Kurdish forces, backed by the international anti-jihadist coalition, spearheaded the fight against IS, defeated in Syria in 2019 after bringing terror to some parts of the country.
Since then, the Kurdish administration has held thousands of jihadist fighters in its prisons and tens of thousands of their family members in these two camps.
The center offers psychological support sessions to these children of jihadists.
In the classrooms, dozens of student drawings hang on the walls.
“We see a big difference between the day the children arrived and today,” the centre’s psychological counselor, Rim al-Hassan, told AFP.

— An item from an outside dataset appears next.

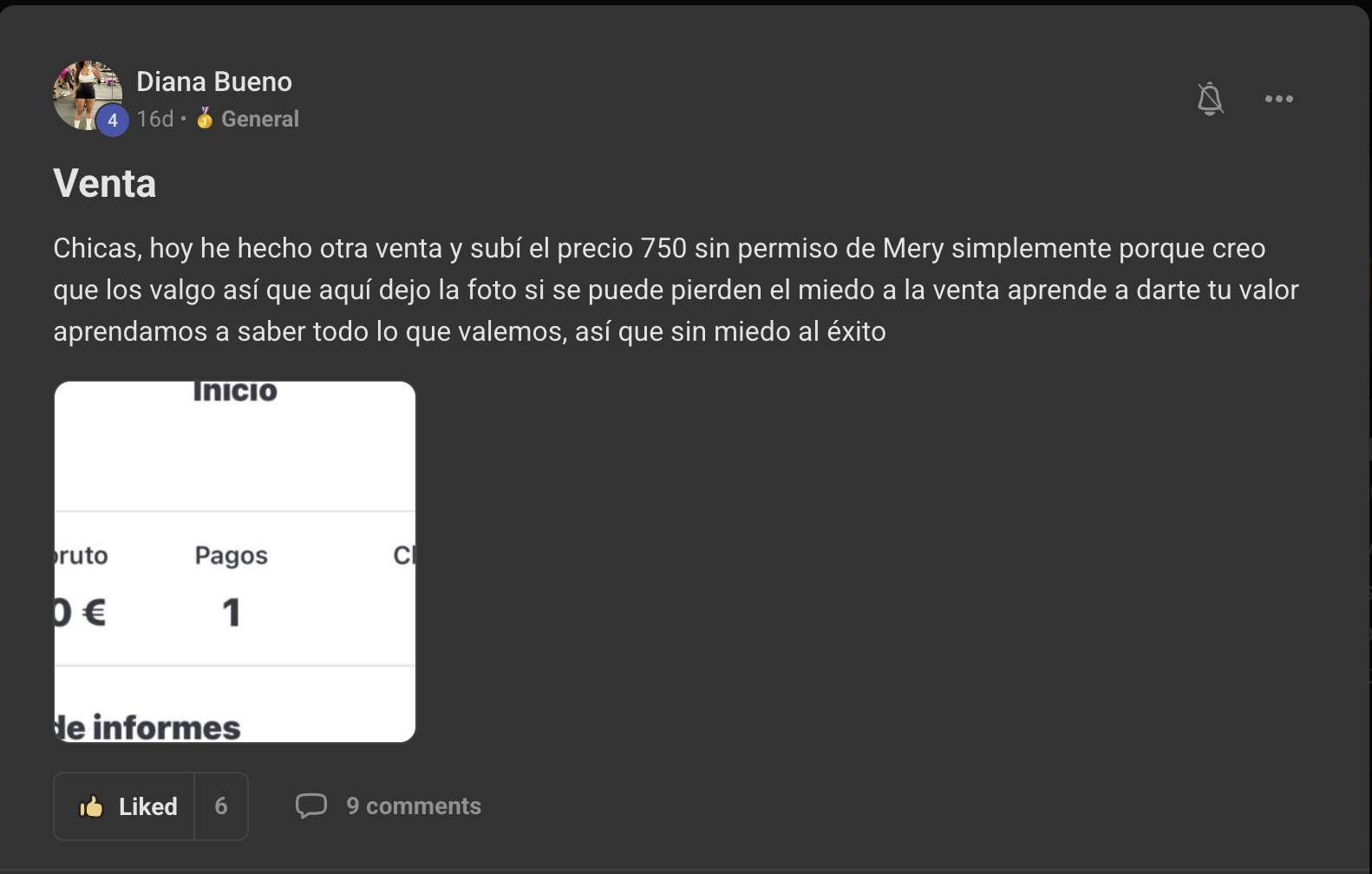
Task: Open the post options dropdown menu
Action: click(1278, 99)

“At first, some refused to attend classes with female teachers,” due to the gender segregation that was imposed by IS. “Now we are seeing gradual, albeit slow, improvement,” adds the 28-year-old woman.
Boys are encouraged to express themselves through drawing. One of them draws a sunset, in pink and orange hues.
Diplomatic delays
The two-story building, which includes a dormitory, canteen and classrooms, is equipped with surveillance cameras.

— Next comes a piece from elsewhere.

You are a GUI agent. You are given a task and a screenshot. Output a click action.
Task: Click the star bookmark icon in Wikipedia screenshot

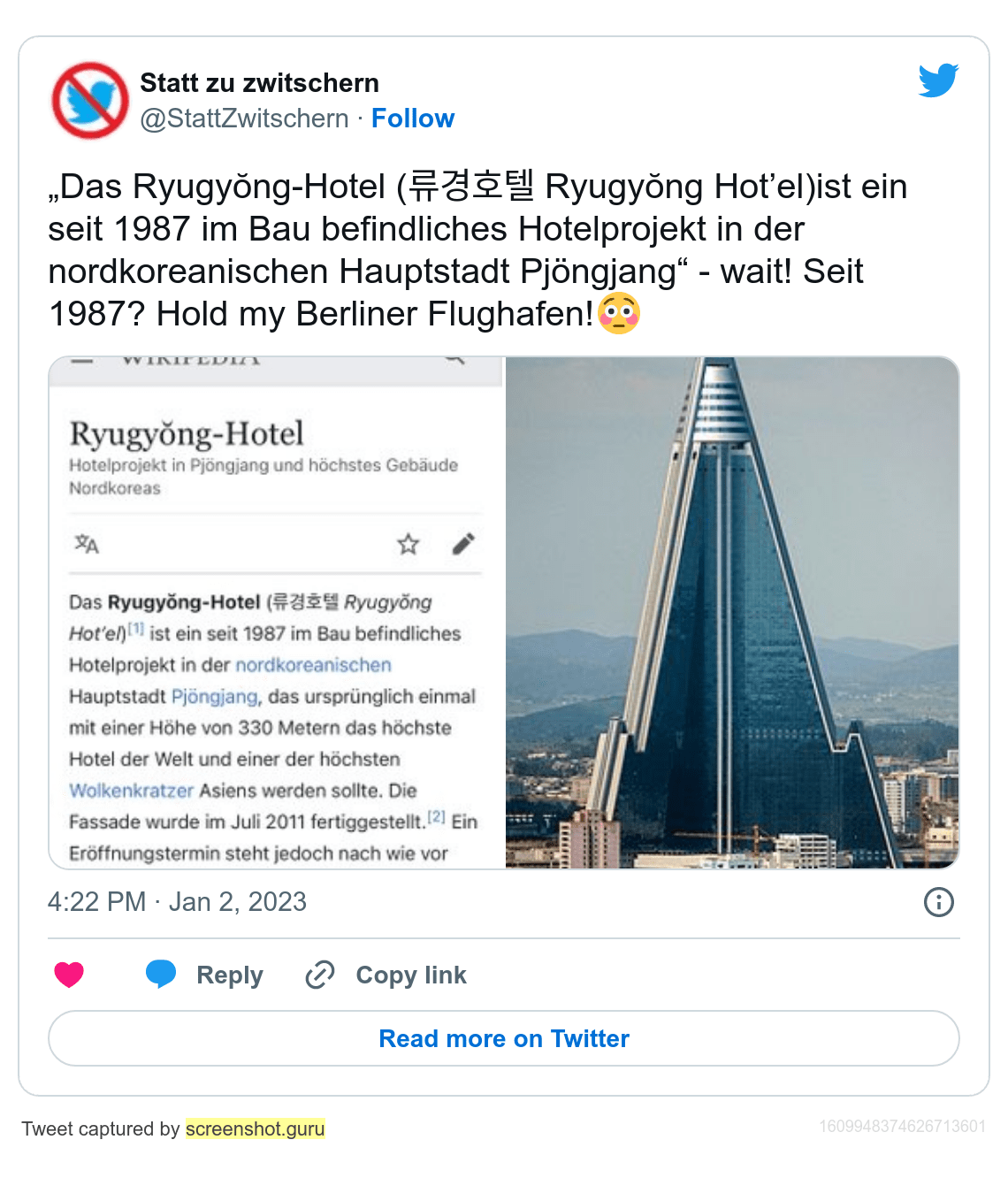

The Kurdish administration had opened a first center in 2017, intended for the rehabilitation of former jihadists.
The fate of the jihadists and their families is a headache for the autonomous Kurdish administration which manages these regions of northeastern Syria.
It constantly calls for the repatriation of families of jihadists to their countries of origin, but most of the countries concerned are content with returns in dribs and drabs.
The al-Hol camp alone contains 56,000 people, mostly women and children, including more than 10,000 relatives of foreign IS fighters.
On Saturday, the Kurdish authorities in Syria handed over to a Russian delegation 49 Russian children of jihadists, aged five to 15, according to the Kurdish administration and Russian officials.
All orphans, they were in the Roj and al-Hol camps.
During a meeting with the Russian delegation, Roubil Biho, a foreign affairs official, accused the international community as a whole of “negligence” and of not “assuming its responsibilities”.
In December, the NGO Save the Children warned that around 7,000 foreign children, “trapped” in these camps, were exposed to the risk of attacks and violence.
Children in al-Hol “are at daily risk of being indoctrinated,” the US Middle East Command (Centcom) said on Saturday.
The fate of the children in the rehabilitation centre, once they reach adulthood, is another problem for the Kurdish administration.
There are two options: to set up a new rehabilitation program adapted to their age or to exert diplomatic pressure so that they are repatriated, adds Mr. Remo.
“We don’t want the children to stay permanently in these centers, but diplomatic efforts are slow,” he explains.
For him, if the experiment succeeds, it will “save the region from the emergence of a new generation of extremists”.